Valentina alle 22.00 di una sera qualunque sta aspettando l’autobus per tornare a casa. La fermata è nel centro della città.

La mia Genova.

Valentina potrebbe essere mia e vostra figlia, Valentina potrebbe essere una di noi quando era ragazzine.

Aveva un cappotto marrone, le scarpe dello stesso colore, un paio di pantaloni beige, una maglietta rossa e una sciarpa anonima.

Non c’erano minigonne, scarpe con il tacco o scollature.

C’era solo una ragazza.

Valentina aspetta tranquilla, ad un certo punto passa una camionetta della spazzatura e uno dei due operatori alla guida le grida: “Troia!”.

Inizialmente lei non risponde, è confusa, forse si agita, ma poi prende coraggio e gli chiede che cosa volessero dire, allora l’altro le dice: “Ma come? Non ti ricordi ieri sera?”. Giù risate.

Lei ha reagito, dicendo qualcosa, ma non è servito a niente se non ad alimentare le loro risate.

Valentina ha ben chiaro che questa storia, intendo quella del sessismo, del patriarcato, non si combatte da sole e negli spazi di questi uomini ma in quelli comuni, di cui abbiamo bisogno di riappropriarci. Gli spazi pubblici.

Ha ben chiaro, pur essendo giovane, che non ci si può fare immobilizzare dalla paura di essere aggredite, che non dobbiamo retrocedere, non dobbiamo limitare la nostra libertà.

Valentina non si è fermata qui, ha provveduto ad inviare un’e-mail all’Amiu e all’assessorato della mobilità di Genova raccontando l’accaduto.
Poi scrive un post in cui ci mette la faccia. Valentina si muove, vuole denunciare, chiama altre donne vittime di molestie a fare altrettanto.

Non si fa bloccare dalla paura ma quella paura, perché sono sicura ci sia stata, la trasforma in rabbia e desiderio di giustizia.

È questo che dobbiamo insegnare alle nostre figlie, a non avere paura a desiderare per se stesse giustizia.

Ricordo perfettamente la sensazione che ho avuto tutte le volte che ho subito una molestia, mi sentivo in qualche modo responsabile e in colpa.

Da quel momento in poi ho capito che non ero libera solo perchè femmina.

Ricordo un cappotto aperto all’improvviso in una strada dietro casa mentre portavo a spasso il cane, il sesso di quell’uomo e il suo ghigno, una mano sul seno di uomo anziano durante un viaggio in autobus mentre andavo a scuola, due ragazzi che mi hanno seguito, un uomo che ha cercato di toccarmi il sedere.

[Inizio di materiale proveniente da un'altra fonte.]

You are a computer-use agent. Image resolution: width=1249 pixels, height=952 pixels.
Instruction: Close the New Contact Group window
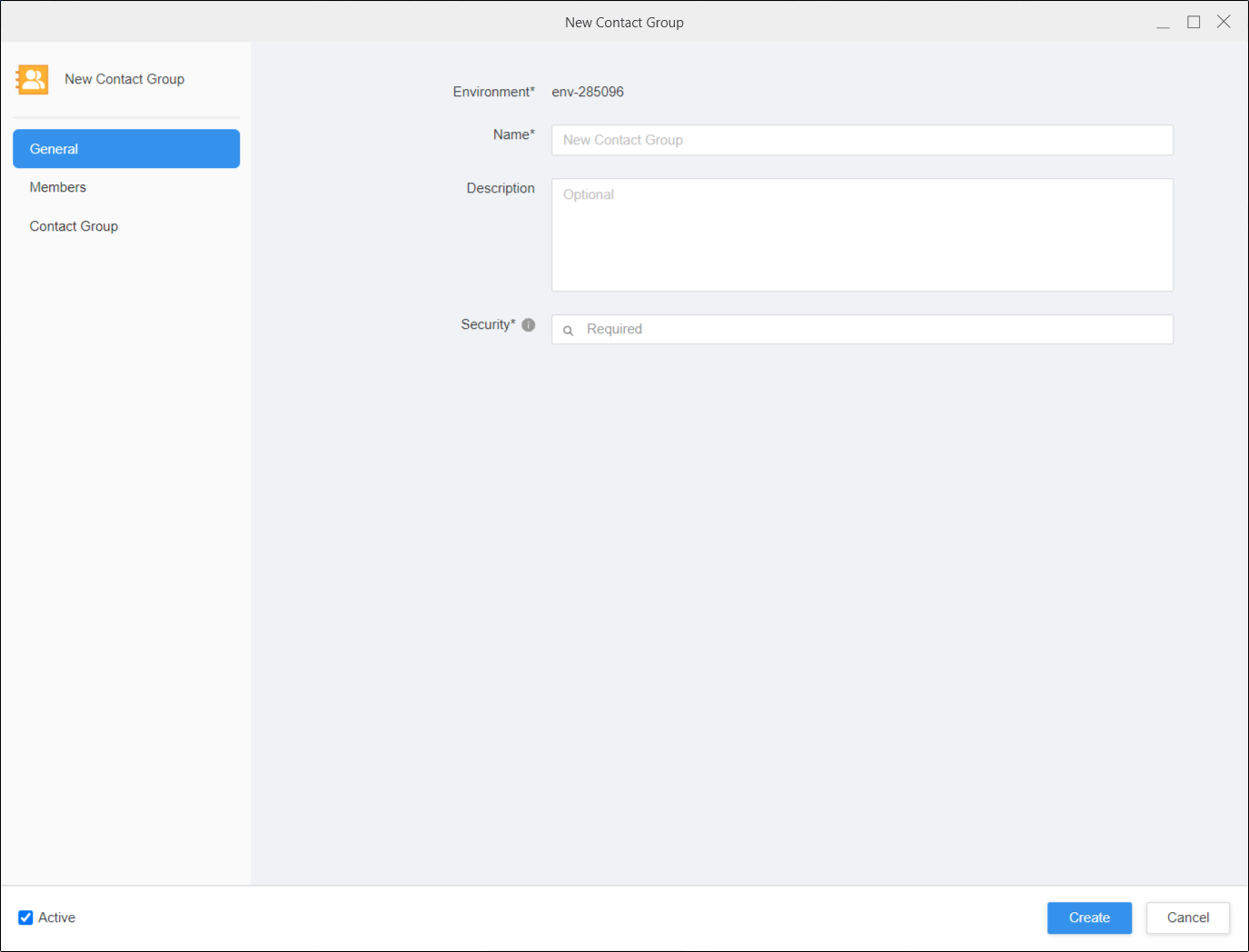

Ricordo la rabbia e la paura, lo schifo. Adesso so che è stato allora che ho iniziato a nascondere il mio corpo.

Sono diventata una ragazza da maglioni lunghi, mani nascoste e fisico informe, ci ho messo tanto prima di capire che non era colpa mia, tanto a volermi bene e a non nascondermi più.

Valentina mi dà speranza, spero per le mie figlie e per le ragazze del mondo, che sappiano fare come lei e che non retrocedano di un passo, non si chiudano in casa la sera, ma che occupino, invece, gli spazi di ogni città su questo pianeta e che finisca questo gioco perverso in cui è la vittima a limitare se stessa e i propri spostamenti invece che il carnefice.

Ha ragione lei, non importa cosa abbiamo indosso, importa quell’idea per cui alcuni uomini pensano di potere tutto, che si tratta di insulti, molestie o violenza fisica e psicologica.

Quindi, ricordiamolo alle nostre figlie che non pensino nemmeno per un attimo che sia colpa loro, che non pensino nemmeno per un attimo di cambiarsi o modificarsi per non provocare atti sessisti e misogini.

Stiamo al loro fianco perché la percezione della propria sicurezza a un certo punto cambia.

Perché se lo faranno rinunciando a un’uscita serale, coprendosi per non beccarsi un Troia o altro, la loro strada sarà scritta e avrà un nome solo: sottomissione.

È compito nostro spingere le nostre figlie ad avere il coraggio verso ciò che è giusto.

Lo stesso che ha avuto una sera qualunque una ragazza di nome Valentina.

Valentina siamo noi. Lei è la forza che ogni attimo della nostra vita dovremmo avere.

Quella forza per trasformare la colpa in rabbia, la paura in cambiamento.

Libere di camminare nelle nostre strade, nelle nostre città senza essere molestate solo perché siamo bambine, ragazze, donne.